Fast forward to 2020 and the Covid-19 pandemic. Inadequate government response has resulted in the death of too many people already. Misinformation is abundant which contributes to an increase in people’s fears. There are no medications that can be used to combat Covid-19, and some of the ones that were being considered were determined to be potentially toxic. Minorities are being disproportionately impacted by this pandemic. In so many ways, some things have not changed.
What has changed arouses mixed emotions in me. The social distancing is awful. The inability to hug those we love, the constant fear of being exposed to coronavirus can take a toll on you. The stress that going out to get food and other essential products creates in me (and I am certain in many other people) is exhausting. Whereas before one would not think twice about going out for a grocery run, now an outing is a whole production that leaves me mentally and physically drained.
And then I fear for my loved ones. My sister, for example, who had SARS back in 2003 and has other underlying health conditions that make her more susceptible to being infected, is still working in Chicago, and her employer has not taken definitive measures to protect its employees. My friend who is HIV positive and is still working. She has not disclosed her status to her employer because she fears she may lose her job. Day in and day out she goes to work and prays that she is not exposed to Covid-19. Mind you, neither one of them are “essential workers” which makes their being exposed by their employers even more ridiculous.

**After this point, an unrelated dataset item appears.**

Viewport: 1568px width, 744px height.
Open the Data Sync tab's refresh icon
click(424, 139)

Back in the 90s, in the midst of the HIV/AIDS pandemic, I never hesitated to hug my friends and loved ones. Every Saturday in our support groups, I loved welcoming them and hugged and kissed them, anticipating an evening where we would cry hard but also laugh just as hard. Today, it has been 48 days since I last hugged someone. And I miss that. I can’t wait to be able to do it again; to be able to see family and friends and embrace them in a tight hug and kiss them and tell them how much I love them. For now, I have to make do with Zoom, WhatsApp or FaceTime video calls. I have to send virtual hugs and kisses. But there will be a time when we will be able to do that in person again.

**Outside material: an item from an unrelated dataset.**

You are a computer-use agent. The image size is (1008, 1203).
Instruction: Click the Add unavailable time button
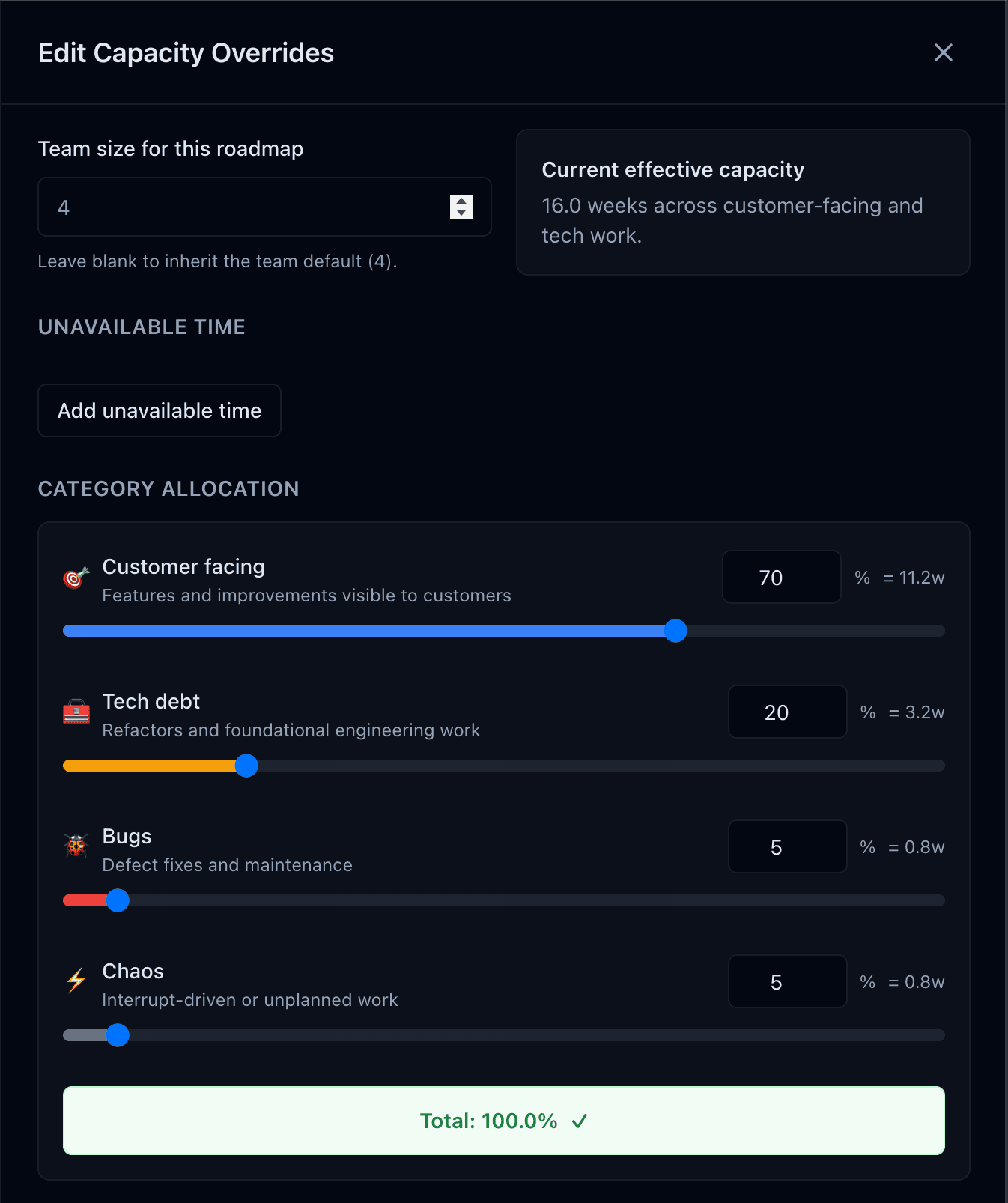point(159,410)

And I hope that we are better prepared for the next pandemic. I hope we will look back at the HIV/AIDS and Covid-19 pandemics and say “it was hard; it was heartbreaking, but we have learned and now we can respond better.”
Let not all these deaths be in vain.
A native of Arecibo, Puerto Rico, Rosa is a founding member of C.A.L.O.R. (Comprensión y Apoyo a Latinos en Oposición al Retrovirus), a grassroots effort for Latinos impacted by HIV in Chicago. For 30 years, Rosa has continued her activism in the social services field. Most recently, through her company Nativa Strategies and Solutions, LLC, Rosa directed a project in Puerto Rico focused on providing trauma-informed services to children and adolescents that suffered trauma as a result of Hurricane María.

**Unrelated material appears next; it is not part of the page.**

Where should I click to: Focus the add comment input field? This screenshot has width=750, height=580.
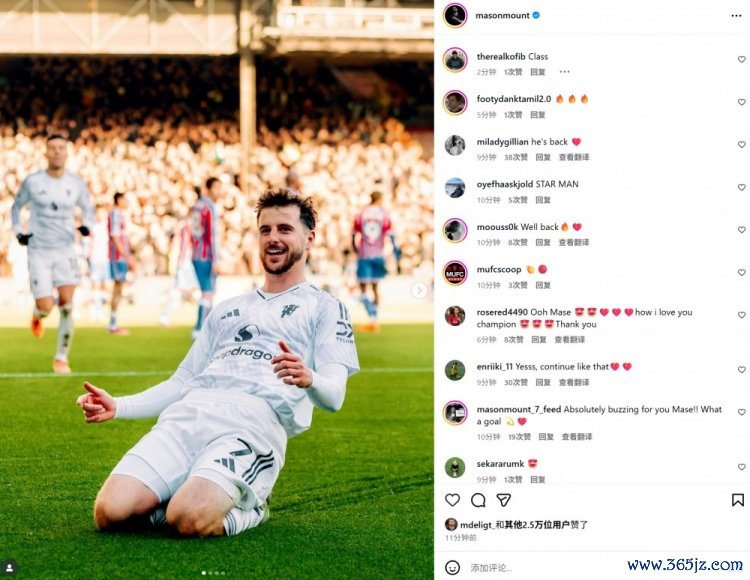point(545,568)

While in Puerto Rico, Rosa has maintained a close relationship with Ministerio en Jehová Serán Provistos and Casa Ismael, two AIDS Service Organizations, for which she has served as Board Member and Consultant.
Rosa holds a Master of Science in Public Service Management from DePaul University, and a Bachelor’s Degree in Organizational Management from North Park University. She is currently pursuing certification as a Manager of Quality/Organizational Excellence.